The increase will take South Korea’s contribution this year to 1.18 trillion won ($1.03 billion). Former U.S. President Donald Trump had accused South Korea of “free-riding” on U.S. military might and demanded that it pay as much as $5 billion a year.
“The agreement resolved the longest-ever vacuum that had lasted about a year and three months,” South Korea’s chief negotiator, Jeong Eun-bo, told a televised briefing.
“It provided a chance to reaffirm the importance of the alliance and the need for stable stationing of U.S. Forces Korea.”
The six-year Special Measures Agreement with the United States came after drawn-out negotiations and will boost South Korea’s annual contribution to the bill for 2022 to 2025 in line with its annual defence budget increase, which was 5.4% this year, the foreign ministry said in a statement.
The pact replaces an arrangement that expired at the end of 2019, under which South Korea paid about $920 million a year.

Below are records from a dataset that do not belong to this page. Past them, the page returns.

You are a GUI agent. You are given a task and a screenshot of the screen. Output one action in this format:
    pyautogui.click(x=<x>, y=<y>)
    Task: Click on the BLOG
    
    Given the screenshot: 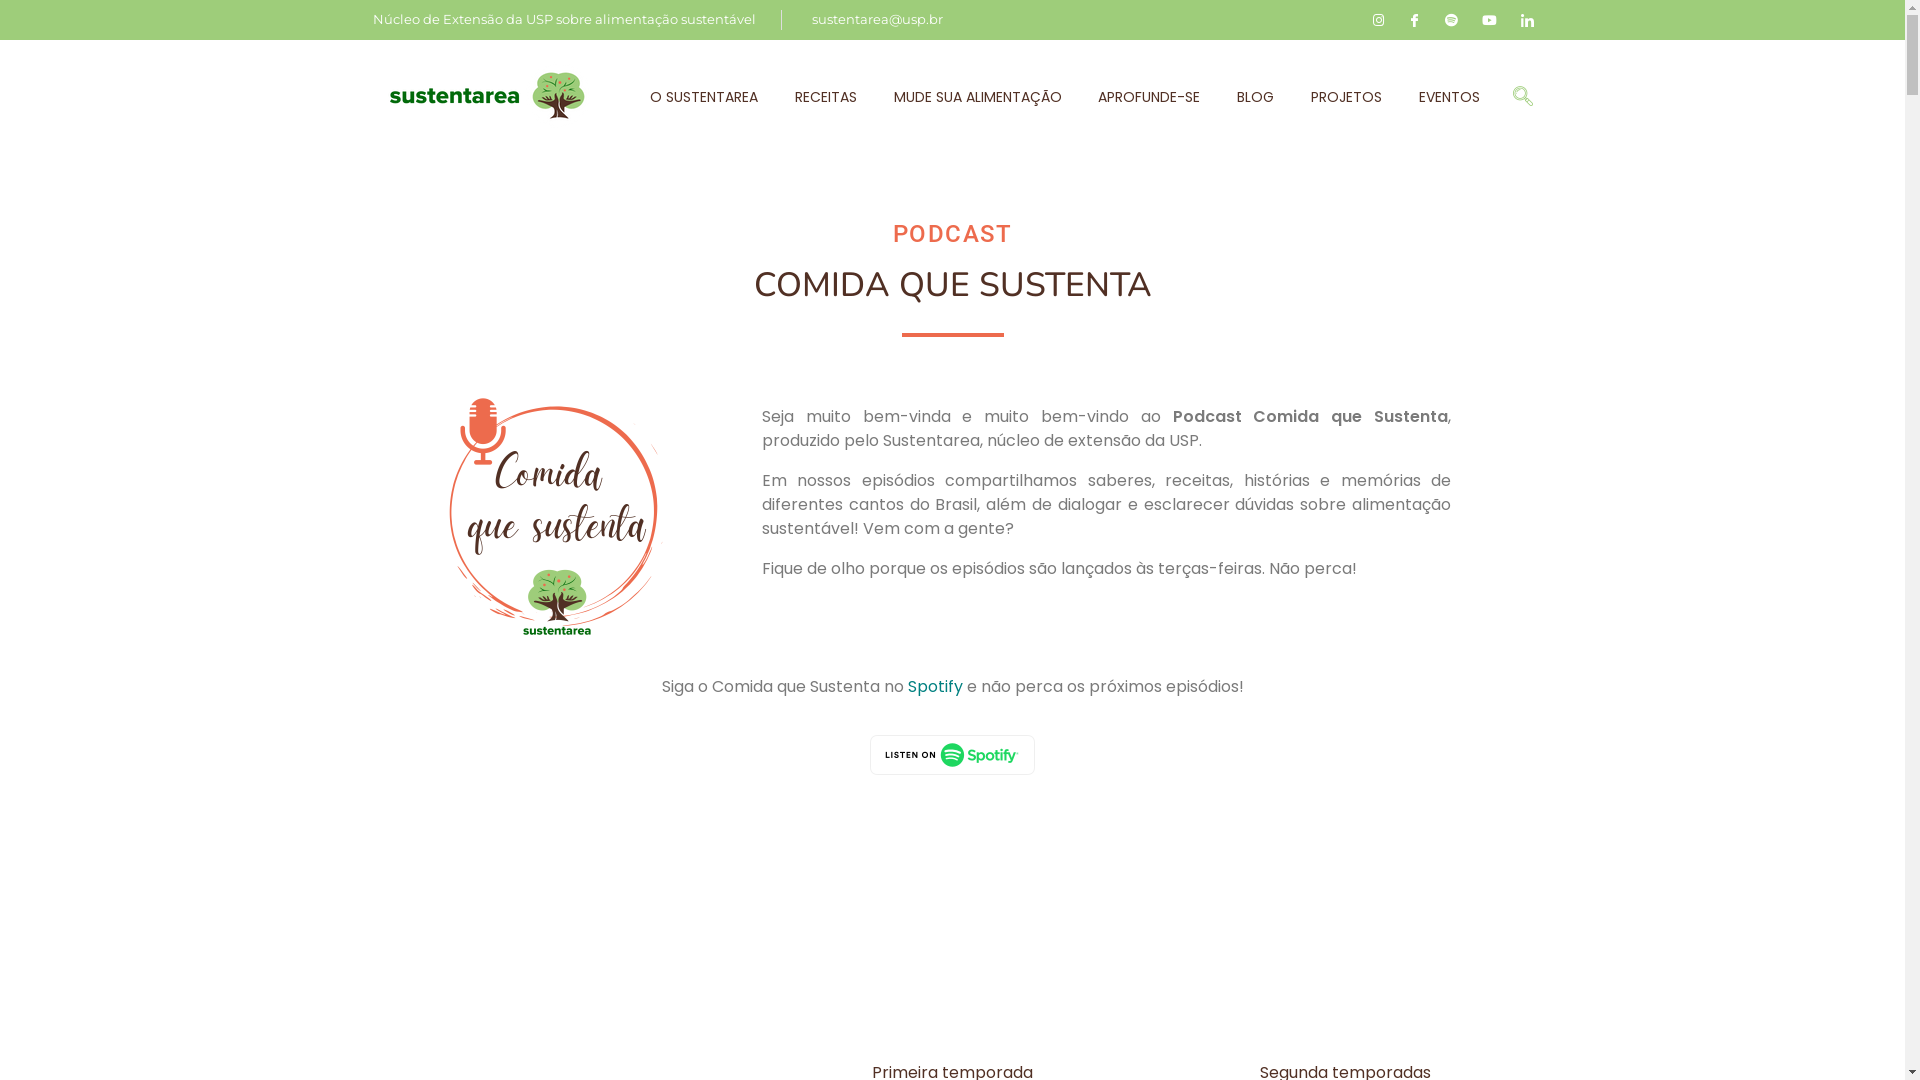 What is the action you would take?
    pyautogui.click(x=1256, y=96)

Both sides agreed to freeze South Korea’s contribution for 2020, the ministry said.
In the last big increase in its contribution, South Korea in 2003 paid 17% more than the previous year, according to data from a defence ministry white paper.
On the new link between the contribution to the cost of maintaining U.S. forces and the defence budget, the ministry said the increase in the defence budget was a “reasonable, verifiable indicator” that reflected financial and security capabilities.
But Shin Beom-chul, a security expert at the Research Institute for Economy and Society in Seoul, said aligning the two issues was a “mistake” for South Korea, one of the world’s largest defence spenders, and it could bring budget pressure.
About 28,500 U.S. troops are stationed in South Korea to help defend it against North Korea under a treaty of mutual defence signed after the 1950-53 Korean War ended in an armistice, not a peace treaty.
The treaty provided the basis for the stationing of U.S. forces in South Korea, which began paying towards their costs in the early 1990s after rebuilding its war-devastated economy.
With negotiations making little headway after the last pact expired, about half of some 9,000 South Koreans working for the U.S. military were placed on unpaid leave, prompting the two sides to scramble for a stopgap deal to bring them back to work.
Jeong said the accord stipulated that in future, workers can be get their existing salaries in the absence of a new deal.
The workers’ union welcomed the agreement, saying it would help ensure stable work conditions. Without it, thousands more workers would have been forced to take unpaid leave next month, the union said.